Save the date! Launch of Season 3 of The ICA Podcast

28 Sep 2022
28 Sep 2022

Join the Institute for Creative Arts (ICA) at 18.00 on Friday 7 October in Hiddingh Hall for the launch of Season 3 of The ICA Podcast – an evening of listening and socialising over wine and snacks!

Featuring an overview of the season by Season 3 host Nkgopoleng Moloi, an address by arts journalist and DJ Atiyyah Khan on the importance of podcasts' contribution to archiving, and a sneak peek of Season 3 ahead of its official release on 13 October.

RSVP: Entrance is free but RSVP is essential -- book your free tickets via Quicket!

About The ICA Podcast

The ICA Podcast was launched in July 2020 and features interviews with South African artists and curators who perform or curate live, interdisciplinary works.

The Podcast emerged out of the ICA's edited collection Acts of Transgression: Contemporary Live Art in South Africa, and extends the work begun by the book through conversations with the creators and curators of Live Art. Each episode is alive with music and audio from artists’ performances, and the weight and emotion of their personal stories. (Read more about Season 1 and Season 2 of The ICA Podcast).

Season 3, hosted by Nkgopoleng Moloi, focuses on seven artists featured at the 2022 ICA Live Art Festival: Tandile Mbatsha, Asemahle Ntlonti, Qondiswa James, Russel Hlongwane, Lukhanyiso Skosana, Nkosenathi Koela and Kolawole Gbolahan

 

About the speakers

Atiyyah Khan is an arts journalist, DJ, researcher and record collector from Johannesburg and is based in Cape Town. Since 2007, she has documented arts and culture and has been published in newspapers across South Africa. She was the 2010 Pulitzer Fellowship recipient for her masters studies at the University of Southern California. Between 2017 and 2022 she worked with Zimbabwean dancer and choreographer nora chipaumire for a work titled #PUNK 100% POP *N!GGA, performing in theatres around the world. Atiyyah is also the co-founder of the music collective Future Nostalgia, which hosts listening sessions around Cape Town. She has headed up several podcasts and sonic lectures and also runs a monthly show on Worldwide FM. Currently, she works for various publications documenting South African arts and culture.
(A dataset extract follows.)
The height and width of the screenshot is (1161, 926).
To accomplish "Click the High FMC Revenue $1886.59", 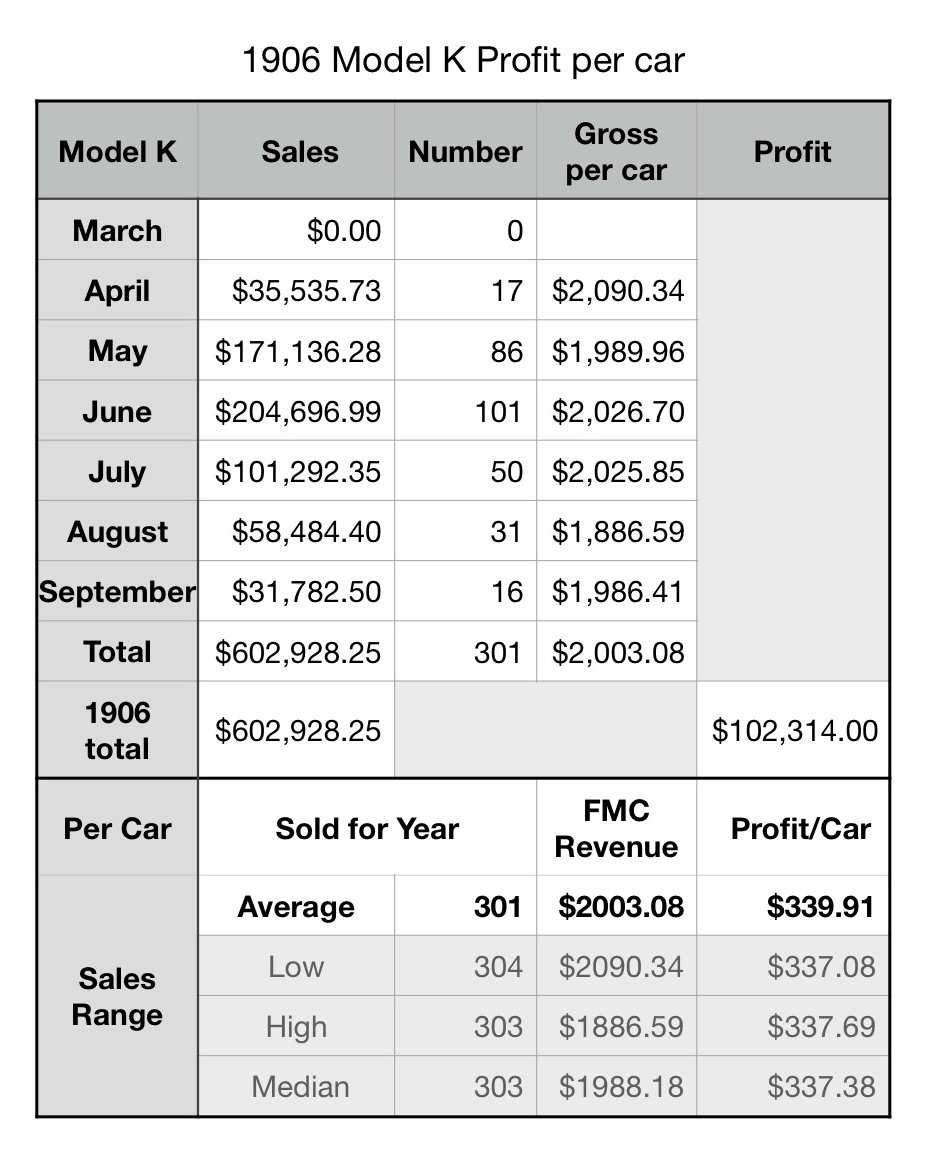I will click(621, 1027).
Nkgopoleng Moloi is a writer based in Cape Town. Her work has appeared in Art Forum, Elephant Art, Mail & Guardian and the British Journal of Photography.  She recently curated "Practices of Self-Fashioning", an exhibition exploring queer mobility, at the Goethe-Institut in Johannesburg. 

 

Atiyyah Khan. Photo by Nonzuzo Gxekwa.

 

Nkgopoleng Moloi.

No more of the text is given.